1. Table of Contents
  • The feasibility of quantization and SQ on SparseConv3d: ✅
  • The discussion of sparse conv3d:
    • Find where the computation for sparse conv3d is done: ✅
    • Inside ops.implicit_gemm: ✅
  • How can we implement it:
    • Quantization of the activation and weight: ✅
    • Application of SQ during quantization process: ✅
  • Evaluation of current method:
    • Whether SQ is effective or not depends on the value of the inputs and weight: ✅
  • Actual implementation: In progress…
2.1 Find where the computation for sparse conv3d is done.

Firstly I went through the source code of spconv (except for CUDA kernel part), and I found out how the computation for sparse conv3d is done:

img

After some preprocessing, we got features and weight_cur.
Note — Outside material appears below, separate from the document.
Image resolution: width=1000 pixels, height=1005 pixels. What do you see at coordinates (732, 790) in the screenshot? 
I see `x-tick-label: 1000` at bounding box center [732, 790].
From the graph, I found that features and weight_cur are then passed into ops.implicit_gemm, so I then print them to find what type they are, which turns out that both of them are Tensor. I then print out the shape and the results are similar to the following:

feature.shape: torch.Size([124310, 5])
weight_cur.shape: torch.Size([16, 3, 3, 3, 5])

Here, what I think that makes it a little difficult is that the shape of the feature is indeed a 2d matrix, but the shape of the weight is just a standard shape for Conv3d, which makes the gemm process of feature and weight not that intuitive for me. So I then looked into ops.implicit_gemm to see if there’s any hope.

2.2 Inside ops.implicit_gemm

img

Inside ops.implicit_gemm, both features and weight are cast to a data type tensorview, which is commonly utilized in cumm, a python asyncio-based gemm simulator written by the creator of spconv package. After the transformation of the data type, both of them are passed into ConvGemmOps.implicit_gemm, which is as follow, utilizing pccm (which needs some c or cuda), another package written by the creator of spconv, to achieve the computation of the out_features (inside red box below, this picture is wrong, will change it in the future):

img

3.1 Quantization of the activation and weight

There’s actually an equivalent logic here if we want to quantize the activation and weight of the spconv3d layer under one specific hypothesis:

If the outcome of spconv3d and conv3d are the same.

It turns out that this is true, and therefore, we can start working on the quantization of both activation and weight:

  • For activation: Since we only apply per-tensor quantization to the activation, we just need to get the element that has the max absolute value of the whole activation tensor to apply quantization.

  • For weight: Since the weight for sparse 3d convolutional and normal 3d convolution is the same, per-channel quantization should be similar without difficulty.

3.2 Application of SmoothQuant during quantization process

If we want to apply SmoothQuant to our quantization as well, we need an extra hypothesis below:

If the computation of spconv3d can be transformed into img2col + gemm format.

And it turns out that the img2col process is just similar to the normal 2d unfold process, but instead we unfold three times on three different dimensions.

Hence, we can actually first convert the input/activationof the spconv3d layer into dense format, transform it into a 2d matrix format using img2col and get the max list similar to the 2d process. The part for the weight is also similar, we unfold it into a 2d matrix format, and then get the max list. After getting two lists, we can compute the scale list and scale the magnitude of activation down while scaling up the weight to migrate the quantization difficulty from activation to weight.

4.1 Evaluation of current method

L1loss_3d

Here, the x-axis are the same random normal inputs with different scaling, while y-axis is the L1 Loss between the method that the line represents and the original Pytorch conv3d implementation.

We can get a conclusion from the graph, which is: whether SQ is effective or not depends on the value of the inputs and weight. We can also witness greater loss within the blue line, which means that further improvement for the current method is needed.

4.2 Evaluation with different scaling factor

scaling_3d

Here, the x-axis are different random normal inputs with different scaling factor (from SmoothQuant), while y-axis is the L1 Loss between our method and original Pytorch conv3d implementation with specific example 10X inputs. From the graph, we may guess that our method is effectively dealing with the quantization difficulty from the activation.

5. What’s next?
  • Apply naive W8A8 quantization to Centerpoint:
    • check the accuracy:
      • If accuracy doesn’t drop much, maybe there’s no need of SmoothQuant.
      • If drops much, focusing on how to apply SmoothQuant to spconv3d after quantization.
  • Check the baseline of my method:
    • Figure out why there’s greater loss along with the scaling of the example inputs without any quantization, and try to fix it.
  • Check the activation outlier:
    • After going through the above first two points, we can check the activation to see where the outliers are if they indeed exist.
  • Expand on the data structure of SparseConvTensor on our next meeting with clearer explanation.